**Input:**
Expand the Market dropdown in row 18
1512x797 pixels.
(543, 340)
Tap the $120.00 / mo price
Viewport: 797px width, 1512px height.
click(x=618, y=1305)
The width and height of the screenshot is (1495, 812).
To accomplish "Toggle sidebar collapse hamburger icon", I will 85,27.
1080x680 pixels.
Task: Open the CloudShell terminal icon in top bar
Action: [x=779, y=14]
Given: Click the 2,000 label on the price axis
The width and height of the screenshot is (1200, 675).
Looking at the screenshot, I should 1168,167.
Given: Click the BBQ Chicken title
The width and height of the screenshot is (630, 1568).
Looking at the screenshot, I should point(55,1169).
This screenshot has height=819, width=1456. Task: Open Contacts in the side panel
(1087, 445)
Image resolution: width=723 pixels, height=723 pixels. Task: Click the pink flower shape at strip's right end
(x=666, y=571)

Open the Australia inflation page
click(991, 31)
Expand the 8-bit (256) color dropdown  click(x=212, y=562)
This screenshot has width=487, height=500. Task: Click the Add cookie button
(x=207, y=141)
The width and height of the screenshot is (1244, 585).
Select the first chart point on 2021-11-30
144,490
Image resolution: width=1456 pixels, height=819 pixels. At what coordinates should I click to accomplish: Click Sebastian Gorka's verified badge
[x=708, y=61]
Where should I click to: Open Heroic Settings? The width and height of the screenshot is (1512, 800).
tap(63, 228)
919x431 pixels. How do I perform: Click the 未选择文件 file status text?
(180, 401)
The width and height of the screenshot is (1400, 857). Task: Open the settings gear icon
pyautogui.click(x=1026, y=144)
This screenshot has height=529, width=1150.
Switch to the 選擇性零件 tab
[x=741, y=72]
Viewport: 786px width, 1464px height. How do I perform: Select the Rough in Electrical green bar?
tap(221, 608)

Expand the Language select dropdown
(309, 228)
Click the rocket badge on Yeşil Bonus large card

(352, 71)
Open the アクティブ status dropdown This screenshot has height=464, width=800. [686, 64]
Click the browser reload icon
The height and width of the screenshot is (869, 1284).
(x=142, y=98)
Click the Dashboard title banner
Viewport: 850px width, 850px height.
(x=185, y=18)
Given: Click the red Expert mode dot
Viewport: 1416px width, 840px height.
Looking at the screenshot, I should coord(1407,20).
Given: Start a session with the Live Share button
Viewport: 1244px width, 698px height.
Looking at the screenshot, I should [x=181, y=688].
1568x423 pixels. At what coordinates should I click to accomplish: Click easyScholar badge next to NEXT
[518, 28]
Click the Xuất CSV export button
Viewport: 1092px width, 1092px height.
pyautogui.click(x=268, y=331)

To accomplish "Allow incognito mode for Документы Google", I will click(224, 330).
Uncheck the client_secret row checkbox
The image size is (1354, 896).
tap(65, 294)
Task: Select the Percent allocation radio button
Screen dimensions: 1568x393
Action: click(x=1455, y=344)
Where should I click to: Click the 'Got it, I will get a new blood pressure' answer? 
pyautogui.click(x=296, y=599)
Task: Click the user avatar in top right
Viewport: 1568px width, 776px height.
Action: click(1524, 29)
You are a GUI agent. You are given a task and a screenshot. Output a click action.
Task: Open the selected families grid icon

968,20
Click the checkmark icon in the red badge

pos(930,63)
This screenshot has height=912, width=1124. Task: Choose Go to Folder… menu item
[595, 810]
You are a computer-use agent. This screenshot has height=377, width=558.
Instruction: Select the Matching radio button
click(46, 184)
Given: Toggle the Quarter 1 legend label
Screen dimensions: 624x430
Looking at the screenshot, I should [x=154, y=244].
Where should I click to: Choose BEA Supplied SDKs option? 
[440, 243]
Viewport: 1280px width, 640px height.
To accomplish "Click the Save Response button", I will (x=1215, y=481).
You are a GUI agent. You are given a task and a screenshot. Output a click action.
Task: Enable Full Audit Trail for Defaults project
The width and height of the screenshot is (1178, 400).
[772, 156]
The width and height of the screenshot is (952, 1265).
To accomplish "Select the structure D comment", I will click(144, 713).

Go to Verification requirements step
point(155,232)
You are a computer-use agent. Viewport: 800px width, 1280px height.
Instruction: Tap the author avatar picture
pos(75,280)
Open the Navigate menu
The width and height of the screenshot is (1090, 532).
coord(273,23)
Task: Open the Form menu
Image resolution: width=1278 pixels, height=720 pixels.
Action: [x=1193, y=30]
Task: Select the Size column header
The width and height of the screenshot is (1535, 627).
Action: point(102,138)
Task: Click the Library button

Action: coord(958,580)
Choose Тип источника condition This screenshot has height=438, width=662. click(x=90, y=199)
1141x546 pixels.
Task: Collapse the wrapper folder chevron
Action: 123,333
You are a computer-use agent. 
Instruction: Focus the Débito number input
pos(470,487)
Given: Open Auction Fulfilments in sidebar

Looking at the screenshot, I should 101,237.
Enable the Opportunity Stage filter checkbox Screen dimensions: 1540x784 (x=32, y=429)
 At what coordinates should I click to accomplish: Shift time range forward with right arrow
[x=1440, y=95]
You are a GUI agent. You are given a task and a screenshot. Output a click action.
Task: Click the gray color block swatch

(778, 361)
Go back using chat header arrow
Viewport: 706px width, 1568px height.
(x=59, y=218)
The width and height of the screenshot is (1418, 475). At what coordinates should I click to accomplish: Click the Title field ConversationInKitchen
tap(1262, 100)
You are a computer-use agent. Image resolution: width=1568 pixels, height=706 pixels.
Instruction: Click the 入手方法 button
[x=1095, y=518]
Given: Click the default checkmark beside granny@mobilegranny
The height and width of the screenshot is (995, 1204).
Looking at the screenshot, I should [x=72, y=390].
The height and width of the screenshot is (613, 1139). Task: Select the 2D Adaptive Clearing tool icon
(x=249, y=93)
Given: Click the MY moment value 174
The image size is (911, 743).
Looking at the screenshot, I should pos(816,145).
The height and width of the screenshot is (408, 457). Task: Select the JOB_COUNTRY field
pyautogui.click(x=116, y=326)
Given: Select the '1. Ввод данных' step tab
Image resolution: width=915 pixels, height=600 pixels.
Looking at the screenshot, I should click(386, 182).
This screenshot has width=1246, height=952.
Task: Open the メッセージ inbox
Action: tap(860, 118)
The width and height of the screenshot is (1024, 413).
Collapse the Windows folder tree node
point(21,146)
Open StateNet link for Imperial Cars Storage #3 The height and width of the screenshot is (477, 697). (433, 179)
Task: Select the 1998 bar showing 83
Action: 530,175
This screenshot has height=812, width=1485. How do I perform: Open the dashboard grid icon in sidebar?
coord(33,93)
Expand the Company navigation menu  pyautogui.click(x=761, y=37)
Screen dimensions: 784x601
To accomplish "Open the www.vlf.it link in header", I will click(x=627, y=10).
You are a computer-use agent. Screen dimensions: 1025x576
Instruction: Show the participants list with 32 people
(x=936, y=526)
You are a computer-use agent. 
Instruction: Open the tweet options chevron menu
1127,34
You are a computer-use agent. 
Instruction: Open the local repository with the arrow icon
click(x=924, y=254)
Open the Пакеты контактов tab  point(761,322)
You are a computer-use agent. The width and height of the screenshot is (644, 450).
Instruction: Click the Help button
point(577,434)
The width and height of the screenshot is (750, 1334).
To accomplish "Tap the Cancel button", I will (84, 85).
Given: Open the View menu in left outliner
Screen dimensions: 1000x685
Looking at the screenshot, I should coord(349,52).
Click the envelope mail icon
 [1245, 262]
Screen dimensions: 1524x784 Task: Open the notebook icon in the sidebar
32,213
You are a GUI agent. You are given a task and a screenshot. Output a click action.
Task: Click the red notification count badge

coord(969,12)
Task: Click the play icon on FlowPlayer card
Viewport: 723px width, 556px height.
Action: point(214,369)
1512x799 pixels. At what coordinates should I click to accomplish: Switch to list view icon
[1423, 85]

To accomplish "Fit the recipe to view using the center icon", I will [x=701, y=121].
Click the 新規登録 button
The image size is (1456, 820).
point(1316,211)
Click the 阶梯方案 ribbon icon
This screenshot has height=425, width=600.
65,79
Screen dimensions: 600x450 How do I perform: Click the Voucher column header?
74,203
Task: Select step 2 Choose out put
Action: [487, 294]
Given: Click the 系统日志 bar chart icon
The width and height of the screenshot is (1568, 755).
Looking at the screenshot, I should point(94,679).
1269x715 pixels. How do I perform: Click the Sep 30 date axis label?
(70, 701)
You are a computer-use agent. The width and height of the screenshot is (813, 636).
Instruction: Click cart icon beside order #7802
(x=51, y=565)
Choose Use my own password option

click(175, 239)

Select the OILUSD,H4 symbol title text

**Exercise description:** Render the records from the line with "You are a computer-use agent. Image" to the line with "[x=1095, y=518]", both included, as a JSON list of strings, one string per line.

**The answer:**
[
  "You are a computer-use agent. Image resolution: width=1568 pixels, height=706 pixels.",
  "Instruction: Click the 入手方法 button",
  "[x=1095, y=518]"
]